Obrigado, barão Thyssen-Bornemisza. Deixaste-me ver (saberás disso, no sítio onde estás agora?) um Caspar David Friedrich, e foi o primeiro que vi (ah, e o "navio de pesca entre dois rochedos", mas este amanhecer já me tinha calado demais) e não sei se estou guardado para ver outros. Obrigado, rei e rainha de Espanha. Obrigado aos outros (aos outros todos) que de um modo e de outro me levaram aqui.
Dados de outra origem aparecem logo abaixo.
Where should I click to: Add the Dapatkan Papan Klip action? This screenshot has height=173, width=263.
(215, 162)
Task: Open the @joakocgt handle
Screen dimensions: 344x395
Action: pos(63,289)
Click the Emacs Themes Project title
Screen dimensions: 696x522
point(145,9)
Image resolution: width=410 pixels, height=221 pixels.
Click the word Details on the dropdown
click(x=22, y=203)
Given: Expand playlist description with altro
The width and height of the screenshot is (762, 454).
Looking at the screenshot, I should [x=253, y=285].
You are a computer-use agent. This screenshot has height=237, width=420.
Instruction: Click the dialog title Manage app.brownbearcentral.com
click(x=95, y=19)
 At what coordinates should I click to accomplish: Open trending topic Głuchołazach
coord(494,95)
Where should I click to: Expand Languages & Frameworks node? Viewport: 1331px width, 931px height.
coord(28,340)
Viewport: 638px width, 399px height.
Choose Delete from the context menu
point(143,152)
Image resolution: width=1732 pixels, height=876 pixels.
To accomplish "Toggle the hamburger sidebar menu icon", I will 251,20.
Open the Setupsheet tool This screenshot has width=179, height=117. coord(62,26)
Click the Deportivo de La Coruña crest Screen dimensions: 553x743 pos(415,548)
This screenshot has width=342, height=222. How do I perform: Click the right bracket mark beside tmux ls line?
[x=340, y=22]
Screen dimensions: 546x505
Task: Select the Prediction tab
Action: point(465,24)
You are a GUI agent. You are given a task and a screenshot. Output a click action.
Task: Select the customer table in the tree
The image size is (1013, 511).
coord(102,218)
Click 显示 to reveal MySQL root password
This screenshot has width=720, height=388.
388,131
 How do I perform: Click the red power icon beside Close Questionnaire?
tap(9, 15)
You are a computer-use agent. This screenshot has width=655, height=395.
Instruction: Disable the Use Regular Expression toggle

Aqui não se vê bem. Não se percebe a luz irreal que a lua espalha, nem que as árvores se debruçam sobre as caminhantes como se falassem baixinho, nem que nos vultos adivinhamos as três idades da mulher (Klimt...) e sim, a tripla deusa lunar. Não se percebe que não há caminho, ou que o caminho é sempre caminho de amanhecer de Páscoa, mesmo para os que não sabem de ressuscitar. Não se vê bem, não se percebe. E é isso que tem a arte maior, fazer-nos sentir a falta de tanta coisa deslumbrada, fazer-nos saber que o que vemos é apenas o princípio da beleza que é o princípio da verdade. E que a verdade nos olha como se andasse à nossa procura desde o instante da fundação do mundo.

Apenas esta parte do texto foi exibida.